「コーヒーを飲みながら」
彼女の趣味はコーヒーを淹れること。
それを聞いて、コーヒーが嫌いな僕は必死になって飲んだ。
飲みまくればコーヒーを克服できると思っていたからだ。
くる日もくる日も飲みまくった。
そして、今日もまた無料のおかわりサービスを嫌々ながら利用した。
カフェインをとるならコーラだっていいじゃないか。
そんなことを考えながらまた一口。一口。
子供の頃、ビールは大人になれば自然に飲めるようになると思っていた。
最初のころはやはり苦くて飲めたものではなかったが(今でも苦いとは思う)
少し経つと、やっぱり飲めるようになっていた。
味覚が変化したのか、単に慣れなのか。

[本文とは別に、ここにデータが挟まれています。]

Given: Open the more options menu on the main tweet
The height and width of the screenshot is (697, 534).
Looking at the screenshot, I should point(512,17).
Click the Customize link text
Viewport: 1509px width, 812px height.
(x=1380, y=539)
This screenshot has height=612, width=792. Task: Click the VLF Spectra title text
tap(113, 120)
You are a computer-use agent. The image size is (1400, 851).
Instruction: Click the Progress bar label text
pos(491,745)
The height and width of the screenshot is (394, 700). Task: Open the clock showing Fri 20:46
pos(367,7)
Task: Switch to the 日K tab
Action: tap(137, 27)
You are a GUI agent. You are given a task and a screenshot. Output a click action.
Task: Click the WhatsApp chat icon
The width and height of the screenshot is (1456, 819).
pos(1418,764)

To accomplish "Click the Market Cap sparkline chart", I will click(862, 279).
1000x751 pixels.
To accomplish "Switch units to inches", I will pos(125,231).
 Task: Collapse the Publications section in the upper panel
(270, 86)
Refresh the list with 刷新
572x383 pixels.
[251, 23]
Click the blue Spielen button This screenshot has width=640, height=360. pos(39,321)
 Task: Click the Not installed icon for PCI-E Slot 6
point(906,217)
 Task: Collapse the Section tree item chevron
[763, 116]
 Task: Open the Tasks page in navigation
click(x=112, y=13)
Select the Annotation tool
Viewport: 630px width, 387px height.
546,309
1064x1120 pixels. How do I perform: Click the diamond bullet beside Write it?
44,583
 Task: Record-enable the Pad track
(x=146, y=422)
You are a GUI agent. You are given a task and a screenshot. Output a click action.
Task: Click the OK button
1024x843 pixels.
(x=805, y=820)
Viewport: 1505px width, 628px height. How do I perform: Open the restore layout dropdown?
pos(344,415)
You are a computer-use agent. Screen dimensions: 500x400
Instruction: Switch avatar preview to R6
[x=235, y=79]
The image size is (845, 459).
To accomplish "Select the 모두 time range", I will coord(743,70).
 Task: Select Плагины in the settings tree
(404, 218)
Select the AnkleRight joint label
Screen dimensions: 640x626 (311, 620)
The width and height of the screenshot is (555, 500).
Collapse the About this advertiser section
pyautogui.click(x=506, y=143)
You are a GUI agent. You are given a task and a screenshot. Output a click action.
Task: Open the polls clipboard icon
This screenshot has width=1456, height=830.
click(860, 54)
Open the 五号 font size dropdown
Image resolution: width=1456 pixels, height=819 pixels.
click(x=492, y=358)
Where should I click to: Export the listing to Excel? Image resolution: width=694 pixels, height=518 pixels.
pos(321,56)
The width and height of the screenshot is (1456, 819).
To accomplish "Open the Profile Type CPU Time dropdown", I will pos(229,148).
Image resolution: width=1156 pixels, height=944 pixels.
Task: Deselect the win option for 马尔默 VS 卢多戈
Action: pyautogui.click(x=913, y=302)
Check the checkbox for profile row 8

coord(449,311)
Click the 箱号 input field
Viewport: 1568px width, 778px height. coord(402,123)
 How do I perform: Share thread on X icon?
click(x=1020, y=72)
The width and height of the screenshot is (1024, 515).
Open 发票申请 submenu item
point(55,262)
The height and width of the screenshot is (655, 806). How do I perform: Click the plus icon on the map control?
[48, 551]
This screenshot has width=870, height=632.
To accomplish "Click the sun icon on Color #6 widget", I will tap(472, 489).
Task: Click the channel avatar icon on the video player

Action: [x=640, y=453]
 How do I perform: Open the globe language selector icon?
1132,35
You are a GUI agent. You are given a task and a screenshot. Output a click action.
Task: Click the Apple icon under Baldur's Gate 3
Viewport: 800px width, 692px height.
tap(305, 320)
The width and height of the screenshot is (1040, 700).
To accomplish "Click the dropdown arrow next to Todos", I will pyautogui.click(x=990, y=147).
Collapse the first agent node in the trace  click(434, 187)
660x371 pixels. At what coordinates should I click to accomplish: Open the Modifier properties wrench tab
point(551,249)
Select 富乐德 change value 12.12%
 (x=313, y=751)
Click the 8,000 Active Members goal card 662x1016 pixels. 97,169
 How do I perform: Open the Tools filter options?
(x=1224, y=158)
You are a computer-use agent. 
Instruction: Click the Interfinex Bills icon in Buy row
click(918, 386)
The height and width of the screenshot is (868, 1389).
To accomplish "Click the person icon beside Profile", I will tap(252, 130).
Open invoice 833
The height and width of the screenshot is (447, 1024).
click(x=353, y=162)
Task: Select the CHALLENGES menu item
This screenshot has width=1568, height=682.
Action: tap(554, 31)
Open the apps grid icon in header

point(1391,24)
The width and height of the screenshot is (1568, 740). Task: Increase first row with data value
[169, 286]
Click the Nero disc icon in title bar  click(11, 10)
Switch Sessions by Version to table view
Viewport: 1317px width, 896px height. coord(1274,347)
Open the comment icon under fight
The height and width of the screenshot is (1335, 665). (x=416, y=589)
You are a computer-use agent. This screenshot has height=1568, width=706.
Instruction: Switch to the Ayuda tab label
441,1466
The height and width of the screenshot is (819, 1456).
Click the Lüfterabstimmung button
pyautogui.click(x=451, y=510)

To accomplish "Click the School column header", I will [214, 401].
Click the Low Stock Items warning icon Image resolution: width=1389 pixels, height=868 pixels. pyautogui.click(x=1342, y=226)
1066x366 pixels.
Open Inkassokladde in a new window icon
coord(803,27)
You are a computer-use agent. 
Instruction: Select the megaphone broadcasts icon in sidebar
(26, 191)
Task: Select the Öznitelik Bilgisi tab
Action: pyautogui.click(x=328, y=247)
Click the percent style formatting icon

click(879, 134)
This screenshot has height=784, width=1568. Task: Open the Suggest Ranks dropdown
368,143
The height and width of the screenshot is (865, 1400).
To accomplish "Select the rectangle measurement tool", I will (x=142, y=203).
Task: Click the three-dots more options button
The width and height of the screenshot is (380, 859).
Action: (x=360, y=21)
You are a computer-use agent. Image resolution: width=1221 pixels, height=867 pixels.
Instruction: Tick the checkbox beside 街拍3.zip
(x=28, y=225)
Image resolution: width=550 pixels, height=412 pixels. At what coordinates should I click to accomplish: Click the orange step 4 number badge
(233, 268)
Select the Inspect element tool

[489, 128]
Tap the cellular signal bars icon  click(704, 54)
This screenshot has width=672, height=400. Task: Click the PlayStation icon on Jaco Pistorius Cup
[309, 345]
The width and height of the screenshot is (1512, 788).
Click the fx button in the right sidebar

理由はわからないけれど。
それと同じでコーヒーだって飲めると思っていた。
しかし、それは大きな勘違いだった。
何度飲んだところで、「嫌い」に変化は訪れなかった。
どれだけ僕は彼女にぞっこんなのだろう。
もしもこれがコーヒーではなくて特別な性癖だったりしたら、
それでも僕は彼女に付き合うのだろうか。
「嫌い」という感情はなくなるのだろうか。
彼女はコーヒーの飲めない僕をどう思うのだろう。
やっぱり僕はコーヒーが嫌いだ。
くだらない考えが頭を駆け巡る。
最近眠れないのもコイツのせいにちがいまい。
目の下のクマも、感傷的になるのも、全部コーヒーのせいなのだ。
だからコーヒーは嫌いだ。
今度正直に彼女にそう伝えよう。
野菜やビールとはわけがちがう。
もっと根本的な何かが僕とかみ合っていないのだ、と。
遅れて店に入ってきた彼女に声をかけながら
僕は一気にコーヒーを飲み干した。
下に砂糖が溜まっていた。
どうりで甘くないわけだ。くそ。